Eugénie est professeure des écoles dans l’enseignement privé sous contrat. Amenée à s’expatrier au Sespiko pour suivre son conjoint Jean, elle découvre que son choix du privé limite ses possibilités statutaires d’exercice professionnel à l’étranger. Après avoir enseigné dans des écoles homologuées sur des contrats de remplacement en tant que recrutée locale, elle décide d’un commun accord avec son mari de se consacrer à la préparation du concours de professeur des écoles et d’opter in fine pour l’enseignement public.

Eugénie réussit son concours en 2015. Le couple est satisfait, la carrière de Jean se profile à l’étranger : le choix du couple a été le bon pour chacun. Les enfants étant encore jeunes : 2 et 5 ans, Eugénie décide de reporter son stage en France d’un an ; elle revient donc sans son mari mais avec ses deux enfants en septembre 2016. À l’issue d’une année de travail acharné, Eugénie est titularisée et sait dès le mois de mars à l’issue des commissions qu’elle sera recrutée dans un établissement de l’AEFE au Sespiko où elle exercera au 1er septembre 2017.

Hélas, le 24 mai 2017, la décision du ministère tombe, sans appel : aucun détachement ne sera accordé aux stagiaires ex-recrutés locaux, quand bien même ils voudraient rejoindre leur famille.

Eugénie perd donc le poste proposé par l’AEFE et se retrouve à la case départ : contrainte de reprendre une disponibilité pour suivi de conjoint, sans perspective aucune cette fois. Elle se sent écœurée. Si elle avait effectué son stage en 2015, elle aurait bénéficié d’un examen particulier de sa demande mais, maintenant, les portes lui sont fermées.

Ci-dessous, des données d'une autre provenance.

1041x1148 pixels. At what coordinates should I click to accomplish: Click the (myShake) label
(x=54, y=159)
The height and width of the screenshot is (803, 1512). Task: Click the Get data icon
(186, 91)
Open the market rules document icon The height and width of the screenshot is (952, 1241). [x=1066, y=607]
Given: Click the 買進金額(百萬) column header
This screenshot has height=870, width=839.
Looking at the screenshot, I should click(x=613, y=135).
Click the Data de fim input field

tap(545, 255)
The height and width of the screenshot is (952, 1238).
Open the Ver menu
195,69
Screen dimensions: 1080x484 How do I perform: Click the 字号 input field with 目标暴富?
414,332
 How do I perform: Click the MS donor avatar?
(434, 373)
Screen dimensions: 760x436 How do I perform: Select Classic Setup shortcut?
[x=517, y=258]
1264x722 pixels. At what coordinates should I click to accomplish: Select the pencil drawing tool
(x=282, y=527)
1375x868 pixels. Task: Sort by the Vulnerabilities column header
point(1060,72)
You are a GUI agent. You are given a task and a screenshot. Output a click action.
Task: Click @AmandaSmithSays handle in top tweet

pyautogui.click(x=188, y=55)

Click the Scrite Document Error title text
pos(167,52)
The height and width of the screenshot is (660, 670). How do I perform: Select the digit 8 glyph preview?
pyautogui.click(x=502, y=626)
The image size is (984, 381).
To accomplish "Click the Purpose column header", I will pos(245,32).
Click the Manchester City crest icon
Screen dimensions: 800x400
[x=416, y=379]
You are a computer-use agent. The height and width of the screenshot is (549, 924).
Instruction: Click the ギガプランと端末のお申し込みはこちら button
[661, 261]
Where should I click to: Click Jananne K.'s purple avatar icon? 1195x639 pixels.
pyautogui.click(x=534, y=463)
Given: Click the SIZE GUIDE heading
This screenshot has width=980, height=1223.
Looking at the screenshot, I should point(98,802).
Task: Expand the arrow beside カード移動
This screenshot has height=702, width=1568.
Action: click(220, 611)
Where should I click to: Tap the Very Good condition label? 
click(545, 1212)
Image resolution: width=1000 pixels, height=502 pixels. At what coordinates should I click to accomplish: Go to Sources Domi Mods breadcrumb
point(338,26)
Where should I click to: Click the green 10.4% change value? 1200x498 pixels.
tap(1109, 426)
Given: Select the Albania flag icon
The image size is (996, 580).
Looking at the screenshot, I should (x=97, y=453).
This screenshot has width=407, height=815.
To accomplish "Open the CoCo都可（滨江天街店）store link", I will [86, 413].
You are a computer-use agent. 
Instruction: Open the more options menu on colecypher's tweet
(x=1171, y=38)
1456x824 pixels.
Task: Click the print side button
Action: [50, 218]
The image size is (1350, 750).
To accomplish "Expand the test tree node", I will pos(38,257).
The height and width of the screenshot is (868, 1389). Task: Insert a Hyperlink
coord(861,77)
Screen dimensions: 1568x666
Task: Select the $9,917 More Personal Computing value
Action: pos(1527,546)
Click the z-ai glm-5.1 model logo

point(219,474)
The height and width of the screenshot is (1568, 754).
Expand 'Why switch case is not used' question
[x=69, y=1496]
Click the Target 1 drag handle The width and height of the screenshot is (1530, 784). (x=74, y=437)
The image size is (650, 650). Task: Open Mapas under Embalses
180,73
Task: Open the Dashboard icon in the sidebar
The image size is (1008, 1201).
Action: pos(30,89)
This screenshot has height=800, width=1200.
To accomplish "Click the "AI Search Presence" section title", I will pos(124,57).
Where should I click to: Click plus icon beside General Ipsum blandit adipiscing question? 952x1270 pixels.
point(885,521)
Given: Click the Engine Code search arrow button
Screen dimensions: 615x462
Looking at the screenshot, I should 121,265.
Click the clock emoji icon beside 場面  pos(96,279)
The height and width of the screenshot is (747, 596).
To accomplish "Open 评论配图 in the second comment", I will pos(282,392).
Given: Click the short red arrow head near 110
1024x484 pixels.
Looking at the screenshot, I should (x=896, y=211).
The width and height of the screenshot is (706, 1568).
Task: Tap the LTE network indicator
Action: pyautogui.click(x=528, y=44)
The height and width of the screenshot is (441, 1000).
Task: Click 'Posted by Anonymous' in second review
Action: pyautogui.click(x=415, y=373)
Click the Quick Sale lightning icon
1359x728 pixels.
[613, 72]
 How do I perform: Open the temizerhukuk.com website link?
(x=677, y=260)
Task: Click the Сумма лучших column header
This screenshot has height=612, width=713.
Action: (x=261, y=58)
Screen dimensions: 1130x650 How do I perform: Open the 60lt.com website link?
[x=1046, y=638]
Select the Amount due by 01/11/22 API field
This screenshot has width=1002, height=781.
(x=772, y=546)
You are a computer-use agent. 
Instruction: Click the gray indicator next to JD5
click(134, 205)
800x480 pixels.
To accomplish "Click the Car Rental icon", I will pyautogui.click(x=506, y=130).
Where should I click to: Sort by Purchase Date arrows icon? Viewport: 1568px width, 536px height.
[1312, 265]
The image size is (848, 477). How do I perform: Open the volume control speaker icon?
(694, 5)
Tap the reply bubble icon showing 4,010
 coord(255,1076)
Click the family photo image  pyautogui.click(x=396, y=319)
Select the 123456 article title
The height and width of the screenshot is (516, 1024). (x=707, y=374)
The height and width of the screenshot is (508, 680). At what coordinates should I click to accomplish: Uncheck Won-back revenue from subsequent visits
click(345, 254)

Eugénie a beaucoup investi dans ce projet, comme toute préparation de concours l’exige. Elle signale au Sgen-CFDT avoir investi quelque 25 000 euros pour devenir professeure de l’enseignement public. Elle ne se trouve nullement payée en retour et aujourd’hui, les sacrifices imposés lui laissent un triste goût d’amertume.

Son cas ne pourrait-il pourtant pas relever d’un examen bienveillant ?

Le refus de détachement ne sert ni nos écoles de l’étranger, ni notre langue. Il fragilise les personnels et menace leur avenir.

Le Sgen-CFDT demande instamment que toutes les demandes de détachement dans un établissement d’enseignement français à l’étranger homologué par le ministère de l’Éducation nationale soient satisfaites.